On the run from the Bangladesh police and without any legitimate means of livelihood, Rohingyas face a bleak future on the Bangladesh side of the border. But that hasn’t prevented Shah Noor, 23, from the Akyab area of Arakan state, from making the perilous trip along the Bay of Bengal to Teknaf.

Noor, sheltering with a Bangladeshi fish trader he befriended two years ago, said he was sent to Bangladesh by his mother mid-July after police started rounding up young Rohingya men.

Much of northern Arakan state is a no-go area for journalists and independent observers. But the refugees’ claims are consistent with reports by human rights organisations such as Amnesty International and Human Rights Watch that say security forces have targeted Muslim-inhabited areas following the riots. Rohingyas have been beaten, raped and killed by security forces and Rakhine Buddhists, according to Amnesty.

Burma declared a state of emergency on June 10, deploying troops to quell the unrest. But Human Rights Watch has accused the government of mounting a “brutal and biased police response”. Brad Adams, Asia director at Human Rights Watch, said the international community had been “blinded by a romantic narrative of sweeping change” in Burma.

Rohingyas accuse the government of fomenting the massacre by urging Rakhines to kill the Rohingya “Kala” (blacks) an overtly racist strategy that turned neighbours into killers.

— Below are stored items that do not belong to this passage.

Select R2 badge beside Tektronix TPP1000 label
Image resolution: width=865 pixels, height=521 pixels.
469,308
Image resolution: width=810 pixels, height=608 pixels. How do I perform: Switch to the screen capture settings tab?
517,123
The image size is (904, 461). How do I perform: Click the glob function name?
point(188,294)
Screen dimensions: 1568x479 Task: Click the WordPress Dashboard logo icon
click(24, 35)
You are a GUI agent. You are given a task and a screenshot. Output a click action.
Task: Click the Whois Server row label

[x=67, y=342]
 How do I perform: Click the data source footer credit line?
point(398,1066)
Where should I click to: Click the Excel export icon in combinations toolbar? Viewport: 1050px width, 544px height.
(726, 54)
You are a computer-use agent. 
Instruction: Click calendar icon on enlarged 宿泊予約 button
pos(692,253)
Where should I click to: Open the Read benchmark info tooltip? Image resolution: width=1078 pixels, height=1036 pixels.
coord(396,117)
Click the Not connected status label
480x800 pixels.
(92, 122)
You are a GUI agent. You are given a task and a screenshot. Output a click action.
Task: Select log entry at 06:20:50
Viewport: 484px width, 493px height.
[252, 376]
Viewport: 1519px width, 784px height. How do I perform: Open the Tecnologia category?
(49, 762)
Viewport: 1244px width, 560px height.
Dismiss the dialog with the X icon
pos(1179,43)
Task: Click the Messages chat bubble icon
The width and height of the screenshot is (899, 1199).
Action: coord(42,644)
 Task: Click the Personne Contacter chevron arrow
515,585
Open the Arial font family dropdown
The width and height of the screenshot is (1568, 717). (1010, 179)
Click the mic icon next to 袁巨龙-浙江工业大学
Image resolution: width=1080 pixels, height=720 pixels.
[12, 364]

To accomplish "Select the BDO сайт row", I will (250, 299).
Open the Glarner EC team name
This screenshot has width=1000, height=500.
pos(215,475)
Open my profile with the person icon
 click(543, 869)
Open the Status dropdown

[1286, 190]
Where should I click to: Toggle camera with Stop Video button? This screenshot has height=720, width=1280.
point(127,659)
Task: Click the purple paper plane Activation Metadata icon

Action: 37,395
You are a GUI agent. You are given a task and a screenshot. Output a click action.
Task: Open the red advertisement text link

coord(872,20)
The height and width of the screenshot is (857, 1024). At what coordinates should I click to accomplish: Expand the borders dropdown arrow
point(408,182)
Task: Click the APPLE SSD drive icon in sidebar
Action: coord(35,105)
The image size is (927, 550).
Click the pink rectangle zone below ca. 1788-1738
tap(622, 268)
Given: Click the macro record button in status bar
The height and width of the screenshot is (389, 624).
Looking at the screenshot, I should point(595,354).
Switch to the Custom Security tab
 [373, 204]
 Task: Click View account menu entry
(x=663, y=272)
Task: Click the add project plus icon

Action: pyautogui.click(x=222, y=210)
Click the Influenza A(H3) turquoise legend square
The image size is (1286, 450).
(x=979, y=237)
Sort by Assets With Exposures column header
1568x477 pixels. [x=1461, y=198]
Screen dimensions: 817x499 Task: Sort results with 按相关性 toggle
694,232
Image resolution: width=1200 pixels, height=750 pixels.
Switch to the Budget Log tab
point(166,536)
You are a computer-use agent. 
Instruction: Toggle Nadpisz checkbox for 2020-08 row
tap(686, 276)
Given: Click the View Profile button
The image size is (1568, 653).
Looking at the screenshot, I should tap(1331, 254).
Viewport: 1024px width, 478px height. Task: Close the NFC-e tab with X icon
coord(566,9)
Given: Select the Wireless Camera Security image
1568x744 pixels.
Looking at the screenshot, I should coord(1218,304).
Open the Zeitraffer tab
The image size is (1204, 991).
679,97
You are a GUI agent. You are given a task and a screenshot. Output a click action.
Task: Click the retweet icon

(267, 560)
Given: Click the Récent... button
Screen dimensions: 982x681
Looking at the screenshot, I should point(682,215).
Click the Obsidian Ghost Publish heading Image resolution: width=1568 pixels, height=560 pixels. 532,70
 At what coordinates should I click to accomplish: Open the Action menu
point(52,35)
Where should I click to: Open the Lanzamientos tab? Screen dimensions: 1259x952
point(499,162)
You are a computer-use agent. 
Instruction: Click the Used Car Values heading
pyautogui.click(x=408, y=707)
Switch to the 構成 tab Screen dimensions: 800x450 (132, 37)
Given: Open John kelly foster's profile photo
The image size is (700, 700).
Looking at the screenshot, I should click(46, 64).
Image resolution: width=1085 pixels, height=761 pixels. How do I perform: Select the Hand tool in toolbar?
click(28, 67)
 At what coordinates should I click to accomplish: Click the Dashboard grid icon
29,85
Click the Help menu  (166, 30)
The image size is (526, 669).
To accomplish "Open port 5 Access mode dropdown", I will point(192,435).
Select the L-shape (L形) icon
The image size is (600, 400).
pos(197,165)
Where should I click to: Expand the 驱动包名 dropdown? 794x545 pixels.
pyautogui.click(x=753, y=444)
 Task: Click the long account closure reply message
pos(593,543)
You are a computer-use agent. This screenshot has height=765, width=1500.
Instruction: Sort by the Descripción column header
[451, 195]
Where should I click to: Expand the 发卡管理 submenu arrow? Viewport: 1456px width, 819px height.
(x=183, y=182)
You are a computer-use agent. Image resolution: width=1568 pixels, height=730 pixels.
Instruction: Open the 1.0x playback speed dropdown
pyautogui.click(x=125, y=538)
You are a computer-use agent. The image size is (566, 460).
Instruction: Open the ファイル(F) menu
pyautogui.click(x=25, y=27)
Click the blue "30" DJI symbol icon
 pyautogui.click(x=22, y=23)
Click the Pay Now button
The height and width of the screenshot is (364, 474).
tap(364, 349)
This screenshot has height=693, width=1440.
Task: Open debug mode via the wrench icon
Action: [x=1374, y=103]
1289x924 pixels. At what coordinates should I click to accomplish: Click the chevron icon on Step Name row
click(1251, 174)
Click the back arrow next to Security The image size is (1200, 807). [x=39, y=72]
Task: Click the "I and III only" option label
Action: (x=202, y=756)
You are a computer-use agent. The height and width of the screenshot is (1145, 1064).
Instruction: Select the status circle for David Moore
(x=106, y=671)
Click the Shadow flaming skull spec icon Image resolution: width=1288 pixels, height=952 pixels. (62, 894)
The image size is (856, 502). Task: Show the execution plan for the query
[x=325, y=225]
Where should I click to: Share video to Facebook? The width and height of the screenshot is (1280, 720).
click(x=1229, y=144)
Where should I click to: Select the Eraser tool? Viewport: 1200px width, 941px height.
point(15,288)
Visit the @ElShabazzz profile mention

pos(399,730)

They point out that many of the victims of the riots died of gunshot wounds, though the rioters were mainly armed with machetes and clubs. “It was the government,” Shah Noor said quietly. “Without the military backing, the Moghs would never dare attack us. The government wants to drive us out.” On July 11, Burmese President Thein Sein suggested that the country could solve the problem by expelling all of its Rohingyas or by having the United Nations resettle them a proposal that a United Nations official quickly rejected.

Burma considers the Rohingya Muslims as illegal immigrants from Bangladesh. Bangladeshi officials say the geopolitical reality of the region makes that improbable.